> **任务要求**:
请把材料中以含有“Click the share icon on Sam's tweet”的那一行开头、以含有“[x=670, y=559]”的那一行结尾的部分（首尾两行都算在内）重新写出，指令一并照录，只将答案中的坐标都乘以 1.55 进行缩放，并四舍五入取整（逢 .5 进一）。只输出这一部分，不要附上图片。

文本与元素的定位材料:
·····

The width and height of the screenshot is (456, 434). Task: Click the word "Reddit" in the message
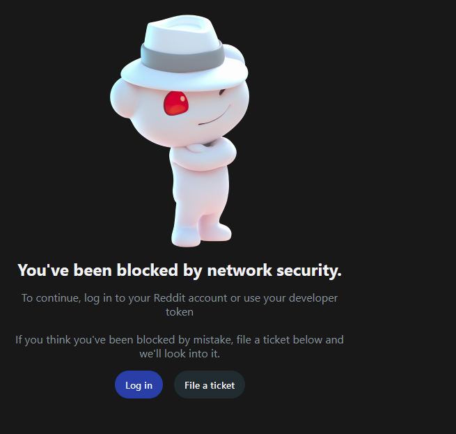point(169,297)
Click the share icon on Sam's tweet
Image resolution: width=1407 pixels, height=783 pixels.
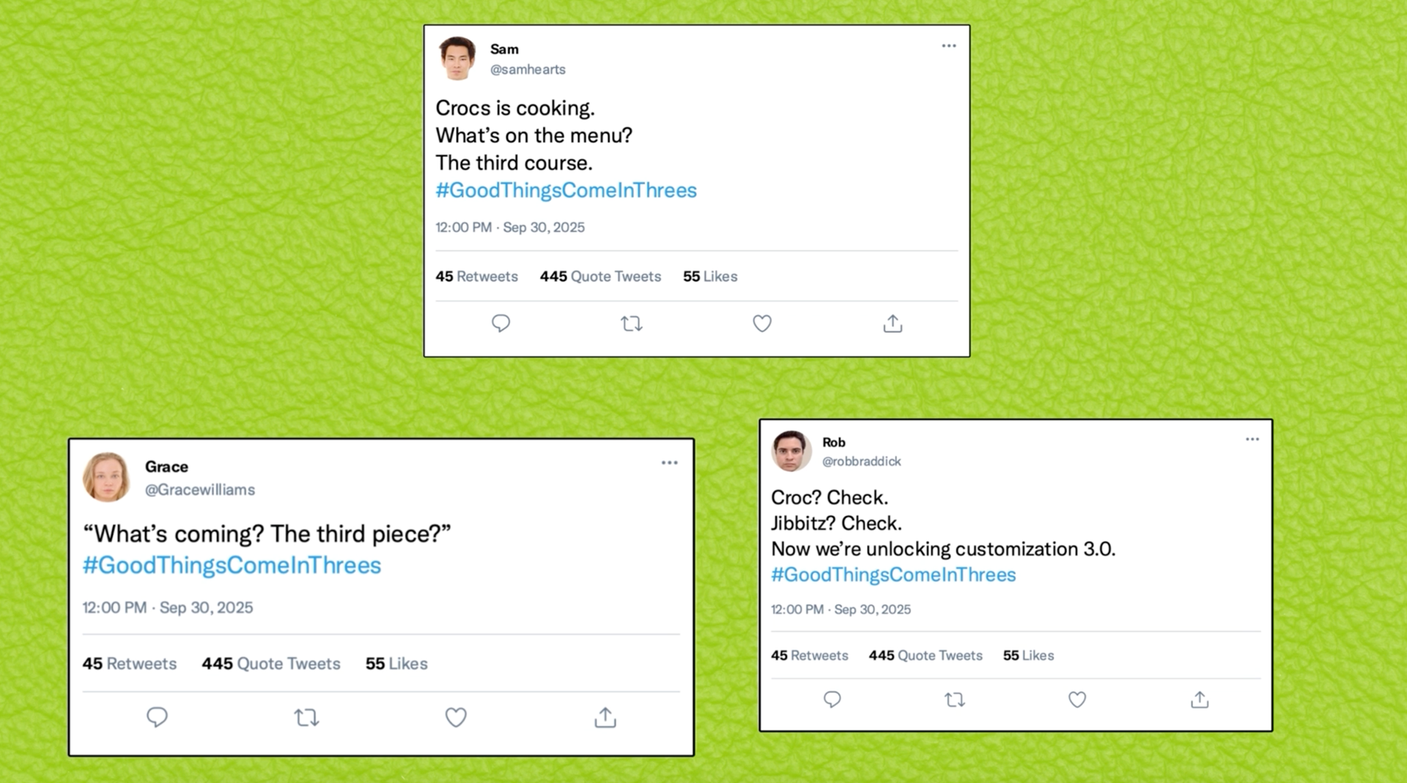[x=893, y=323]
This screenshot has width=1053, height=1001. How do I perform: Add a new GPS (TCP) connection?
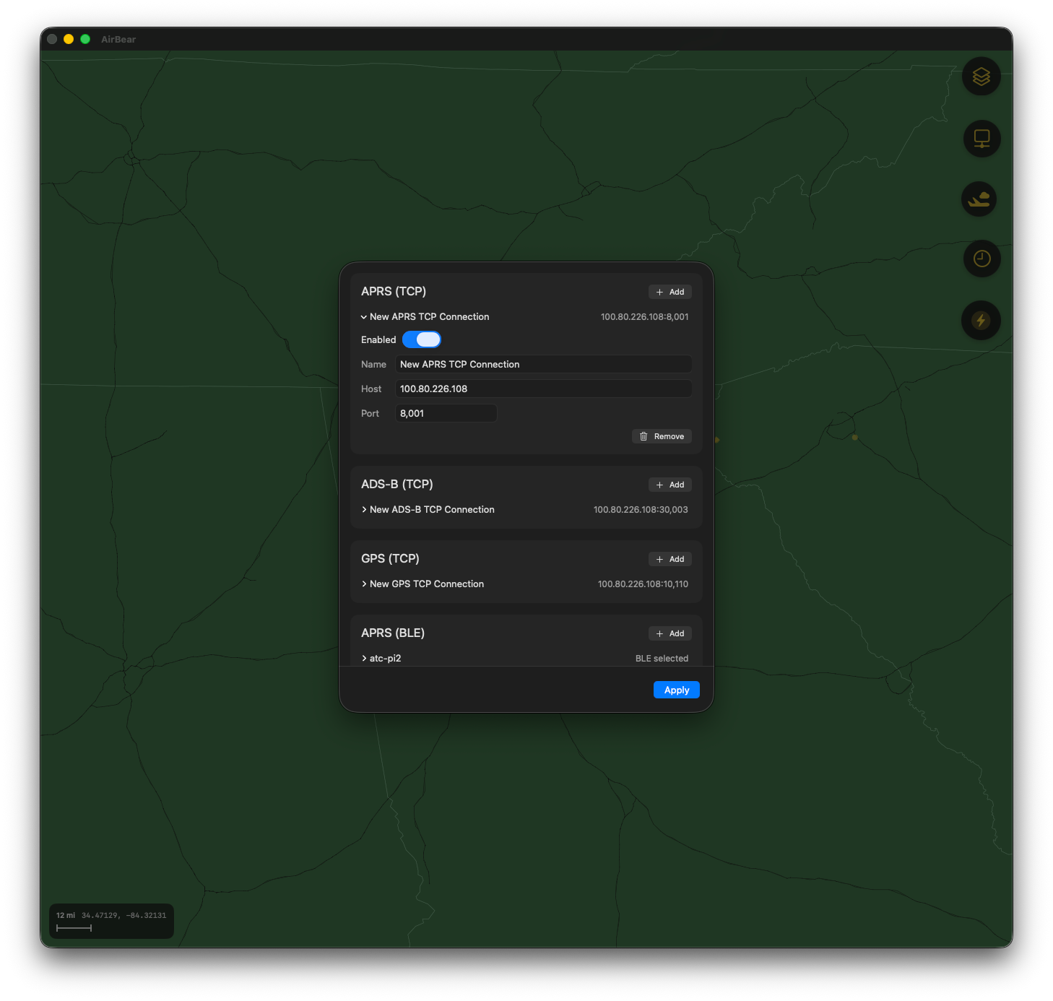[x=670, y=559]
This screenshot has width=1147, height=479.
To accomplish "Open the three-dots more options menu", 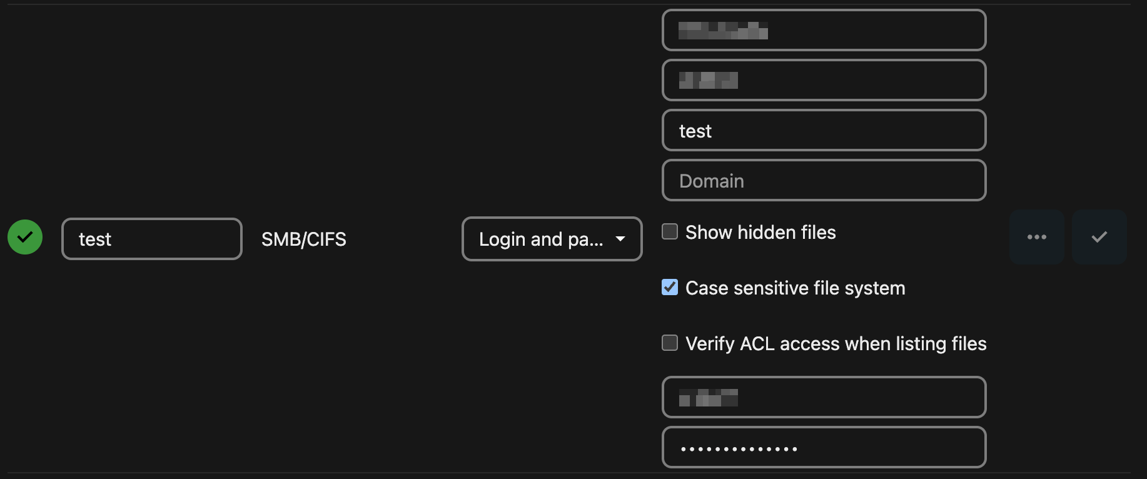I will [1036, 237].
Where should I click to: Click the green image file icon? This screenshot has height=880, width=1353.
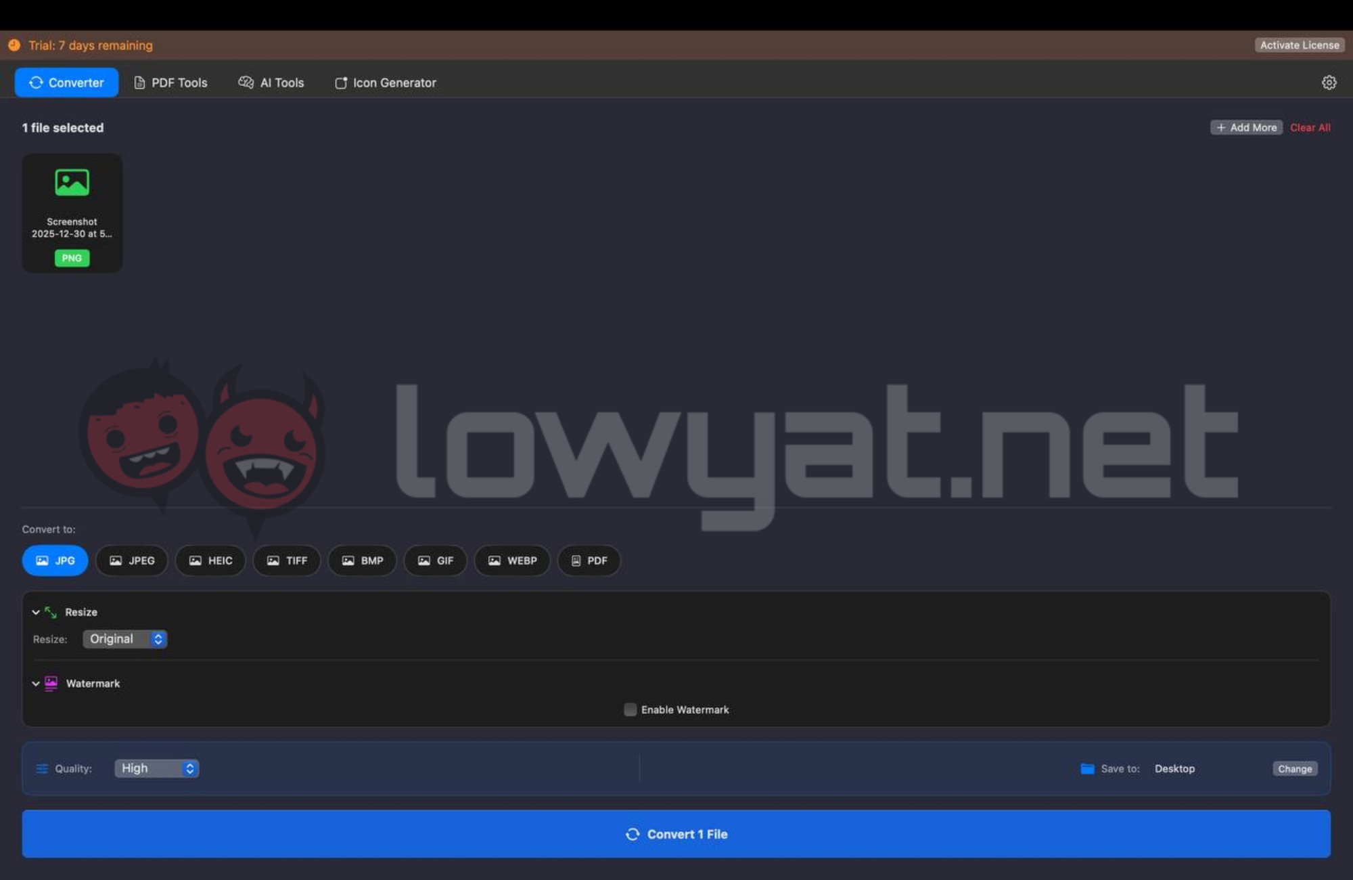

·····

> **本题答案**:
Click the share icon on Sam's tweet
Image resolution: width=1407 pixels, height=783 pixels.
[x=1384, y=501]
This screenshot has width=1053, height=1001. How do I perform: Add a new GPS (TCP) connection?
[x=1039, y=866]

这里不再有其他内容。